Cover the bag with a few layers of paper towels.
Apply the bag gently to the fever blister. Hold it upright to prevent leaking. Limit each session to 20 minutes or when you lose sensation in the surrounding skin.
Remove the bag. Allow the skin to reach room temperature.
Repeat, if desired. Always discard the paper towel when you are done.
Wash the skin surrounding the fever blister with mild cleanser and warm water. Wash the fever blister itself by gently irrigating with cleanser and water. Direct touching or rubbing can increase the irritation and swelling.
Pat dry gently with a paper towel. Discard the towel.
Apply a small amount of astringent solution to a clean cotton swab.

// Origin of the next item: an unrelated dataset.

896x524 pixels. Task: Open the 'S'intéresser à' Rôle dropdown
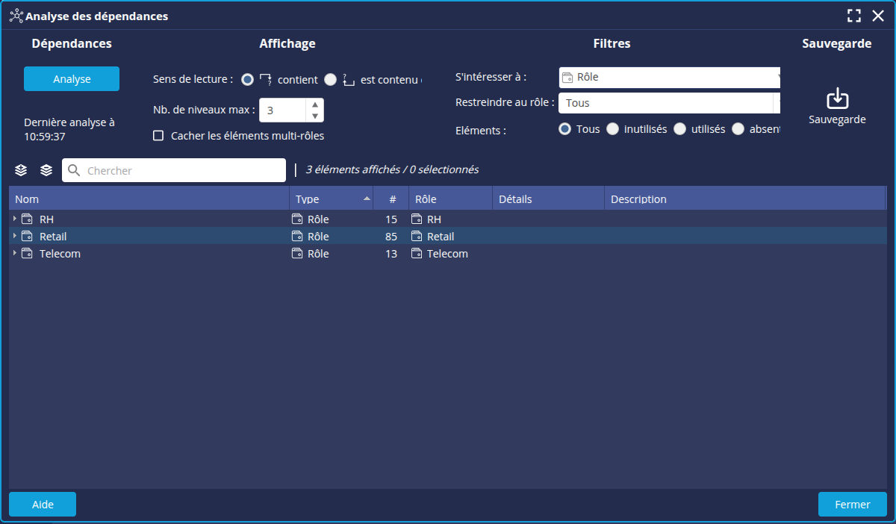[x=669, y=77]
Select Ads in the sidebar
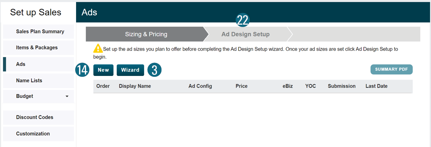 click(x=21, y=64)
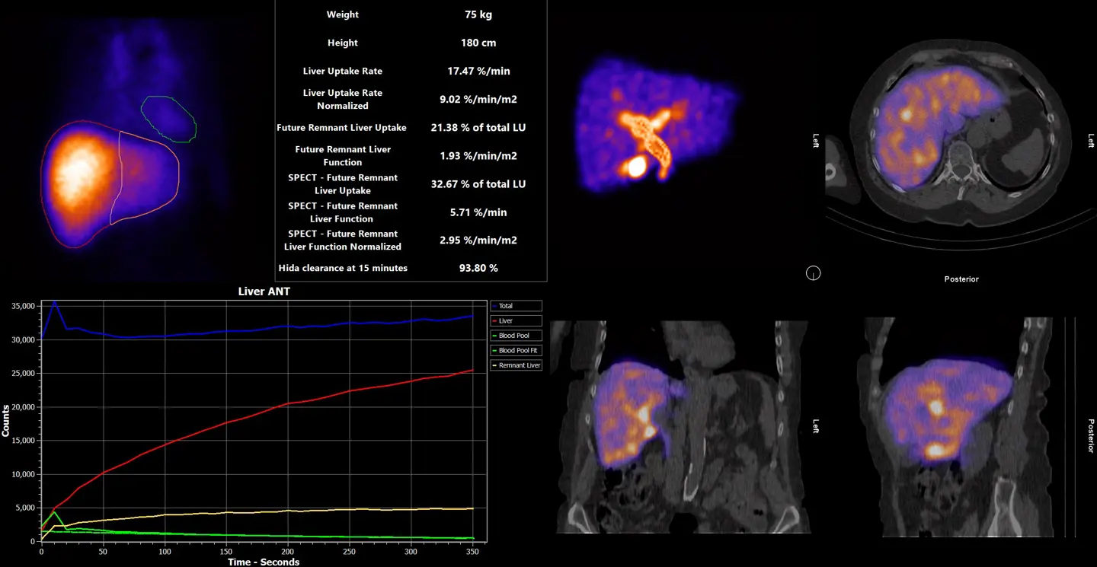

Apply the swab to the swollen skin, covering all affected surfaces. Discard the swab.
Repeat up to three times per day, or as directed by the astringent package instructions.
Things You'll Need
Sandwich bag with resealable closure or tie
Astringent such as Burow's solution or witch hazel
Disposable cotton swabs
Antiviral drugs fight fever blister swelling by stopping the formation of new fever blisters and promoting the healing of existing fever blisters. Always complete the entire course of prescribed medication, even if your symptoms resolve sooner.
MayoClinic.com recommends alternating warm and cold compresses to ease fever blister pain Cold compresses stop swelling, while warm compresses promote drainage. Try warm compresses at night, in conjuction with an upright position, when you do not care about skin’s appearance.
In the 2008 edition of “Fitzpatrick’s Dermatology in General Medicine,” University of North Carolina dermatologist Dr. Craig N. Burkhard explains that astringents such as aluminum acetate, witch hazel and other over-the-counter products cause tissue to contract and stop secretions. Since they can irritate healthy skin, apply them only to swollen skin.
Avoid squeezing, picking or playing with fever blisters. Not only does this increase swelling, it increases the potential for the fever blisters to develop scars and secondary bacterial infections.
Use disposable paper towels to clean your face and hands while you have fever blisters. Otherwise, people who inadvertently share your towels may pick up the infection, or you may spread it to other sites on your own body.
Talk to your doctor before you use cosmetics to conceal a fever blister. If you normally apply cosmetics with your fingertips, your cosmetics may contain bacteria that can superinfect the fever blister. When you apply cosmetics during an outbreak of fever blisters, always wash your hands before and after you apply, or use a disposable applicator, such as a cotton swab. Cosmetics that come into contact with the herpes simplex virus can spread it to unaffected skin, causing fever blisters to develop on new skin sites.